Axel Ekkernkamp: Fakt ist zunächst einmal: Die Gesundheitswirtschaft hat frühere Vorzeigebranchen wie Stahl, Steinkohle und Automobilbau abgelöst, sie wird bezogen auf Know-how und Produktqualität zum Exportschlager werden. Erfreulicherweise unterstützen Bundeskanzleramt und Bundeswirtschaftsministerium die Bemühungen um die Gesundheitswirtschaft mit Nachdruck. Natürlich hätte ich mir nach all den Diskussionen in der Herzog- Kommission und dem Bundesparteitagbeschluss der CDU von Leipzig 2003 noch klarere Strukturen in der Krankenkassenfinanzierung gewünscht, die jetzt getroffenen Entscheidungen zur Reform der GKV, zu Veränderungen der PKV, der Umstrukturierung des Gemeinsamen Bundesausschusses, dessen Vorgängerorganisation ich ja selbst vorsitzen durfte, müssen sich erst in der Realität beweisen.
Management & Krankenhaus: Beim Hauptstadtkongress treten Klinikmanager, Ärzte, Pflegekräfte, Wissenschaftler, Kassenvertreter und Politiker in einen Dialog und feilen an Lösungen für aktuelle Herausforderungen. Was brennt der Ärzteschaft derzeit am meisten unter den Nägeln?

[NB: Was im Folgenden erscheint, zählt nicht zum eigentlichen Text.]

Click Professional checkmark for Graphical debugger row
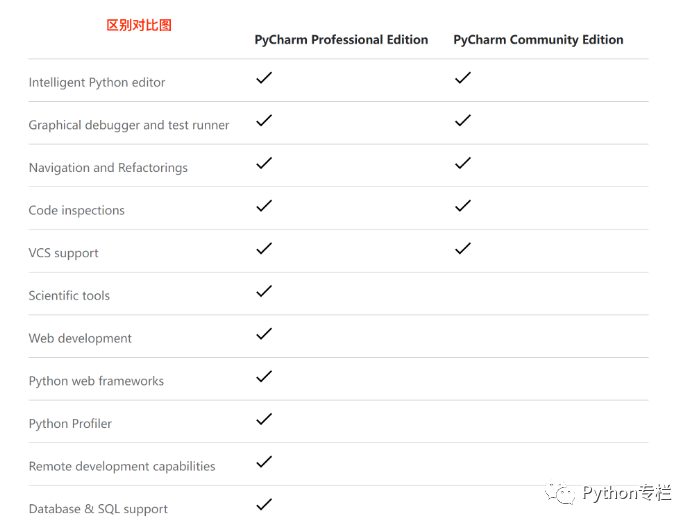This screenshot has width=694, height=525. tap(264, 120)
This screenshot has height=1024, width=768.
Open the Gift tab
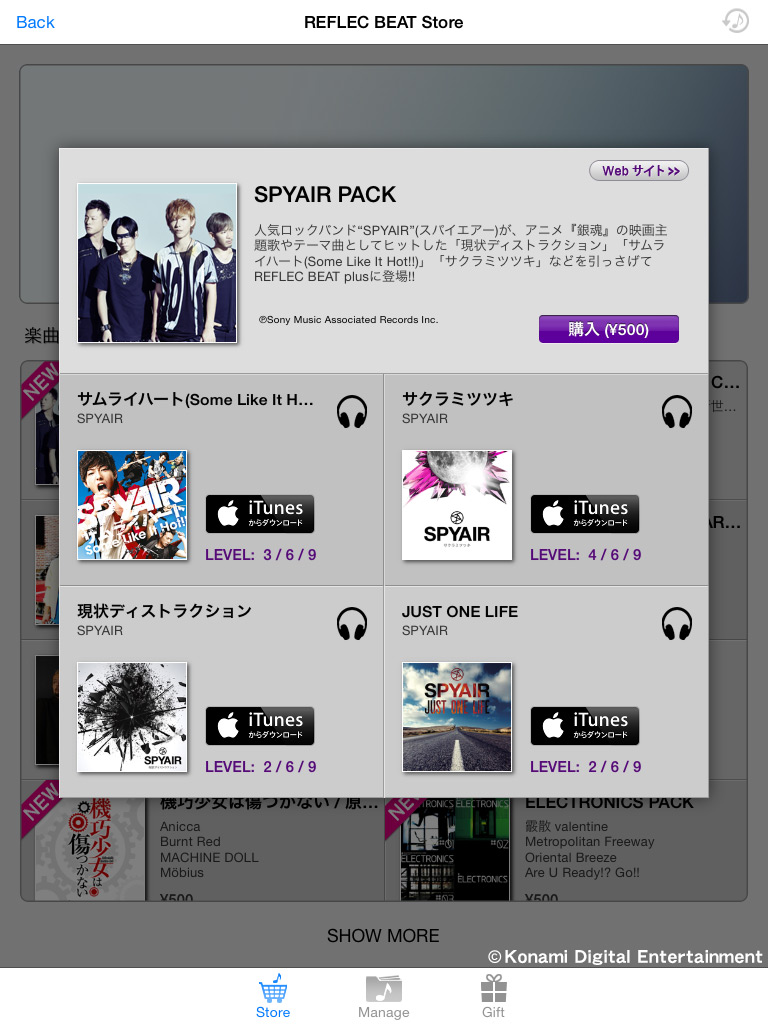pos(493,997)
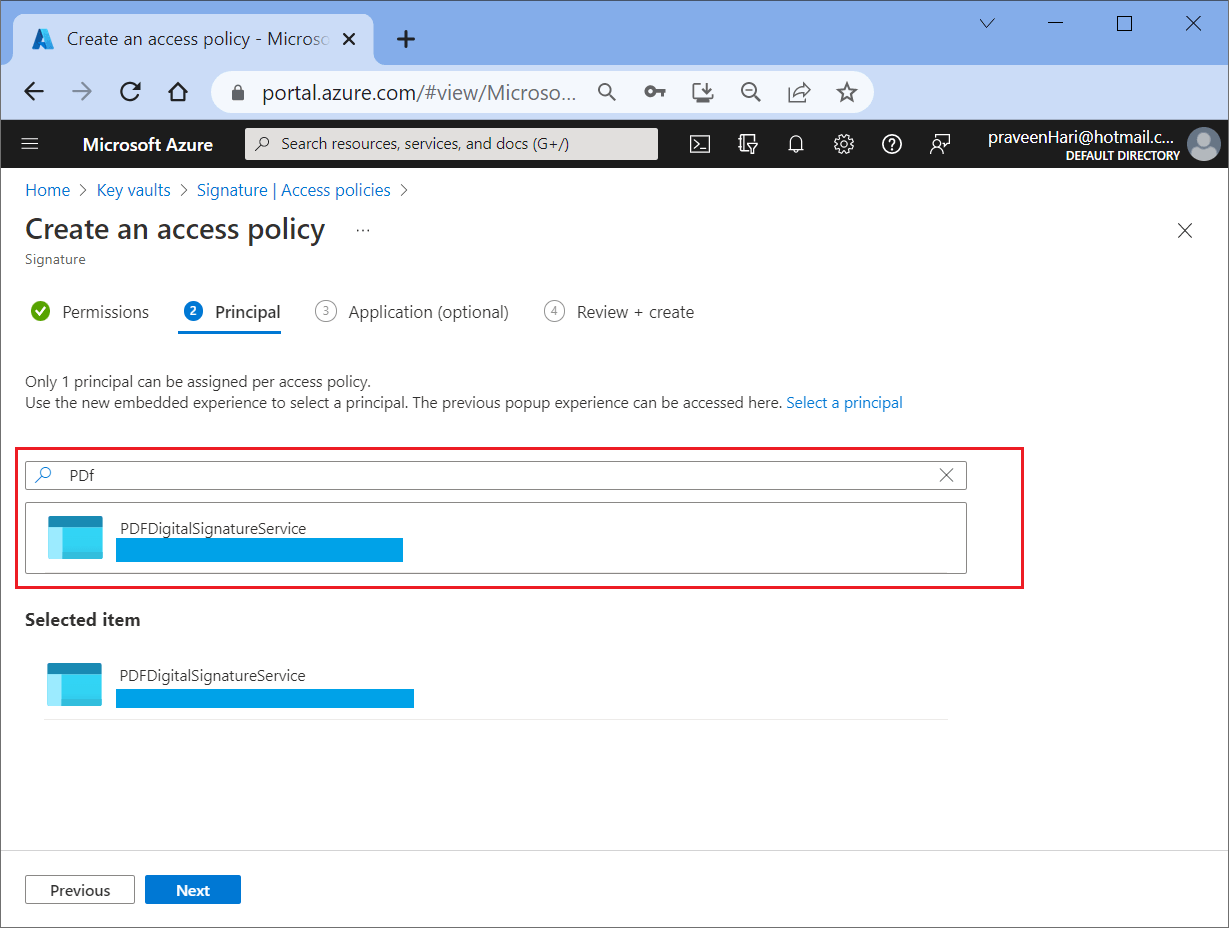Bookmark this page with star icon
1229x928 pixels.
(x=847, y=92)
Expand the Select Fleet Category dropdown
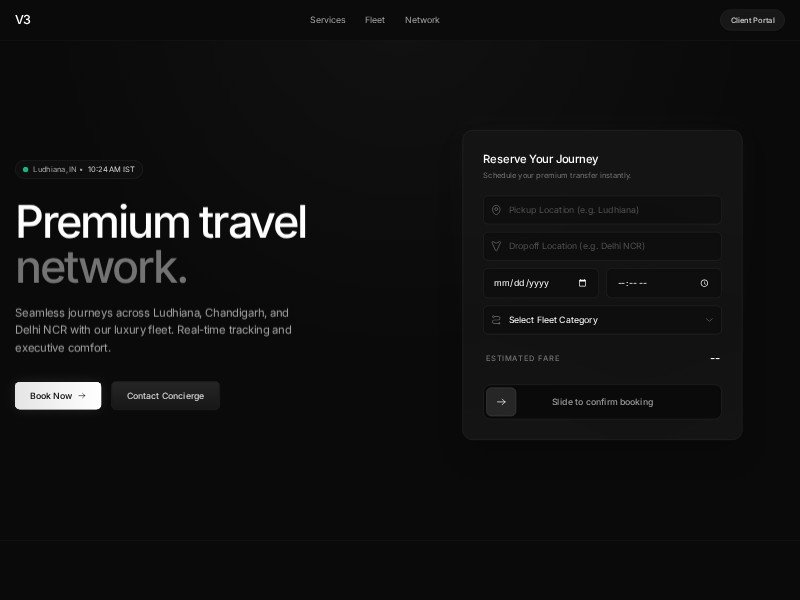This screenshot has width=800, height=600. pyautogui.click(x=600, y=320)
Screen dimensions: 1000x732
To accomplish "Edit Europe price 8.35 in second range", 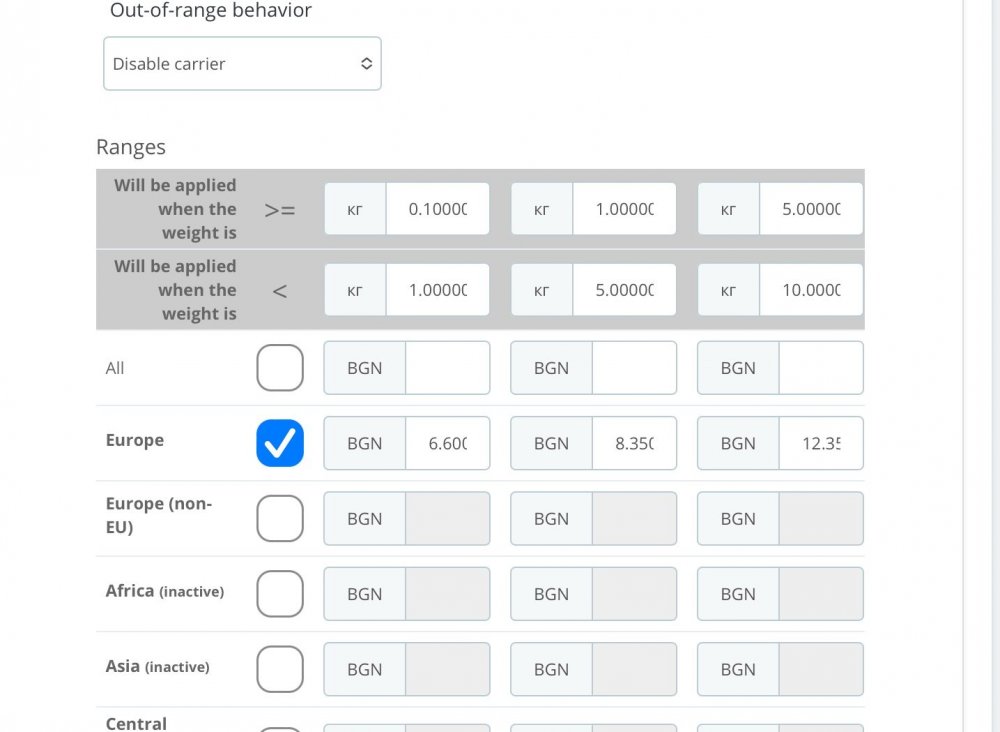I will [634, 443].
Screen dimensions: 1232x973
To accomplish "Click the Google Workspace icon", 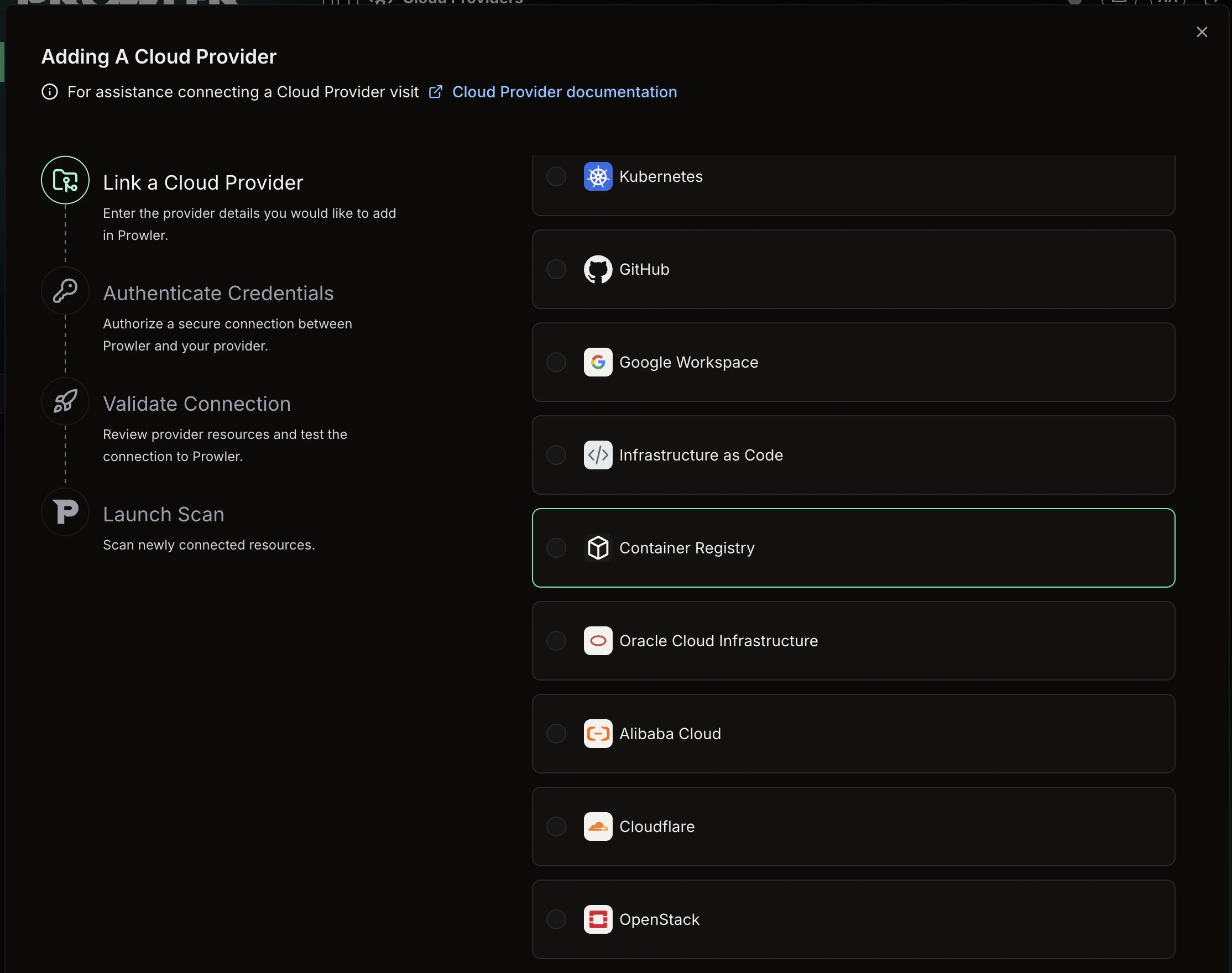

Axel Ekkernkamp: Bis vor wenigen Jahren bestand die größte Hürde auf dem Weg zum Arztberuf in der schwierigen Erlangung eines Studienplatzes. Die späteren Weichen konnten eigenverantwortlich gestellt werden, Lebensarbeitsplätze in Universitätskliniken, Krankenhäusern, in Praxen und im öffentlichen Gesundheitswesen standen zur Verfügung und sicherten gesellschaftliches Ansehen und erträgliches Auskommen. Objektiv hat sich dies nur wenig geändert, subjektiv ist eine Verunsicherung der Medizin-Studierenden und der Ärzteschaft nicht zu leugnen. Fachärzte in eigener Praxis und Hausärzte sorgen sich um das wirtschaftliche Führen ihrer Unternehmen, die Rolle des freien Berufes wird hinterfragt, im Krankenhaus verschieben sich die Entscheidungen von der Chefarztebene auf das – häufig nicht ärztlich besetzte – Management. Die Privatisierung der Krankenhäuser, die als Rückhalt und Unterstützung verstanden werden könnte, erfährt häufig eine (zu) kritische Beäugung. Schon dem Studierenden der Medizin wird suggeriert, auf ihn kämen bei Aufnahme einer kurativen Tätigkeit Ausbeutung und inakzeptable Arbeitsverhältnisse zu.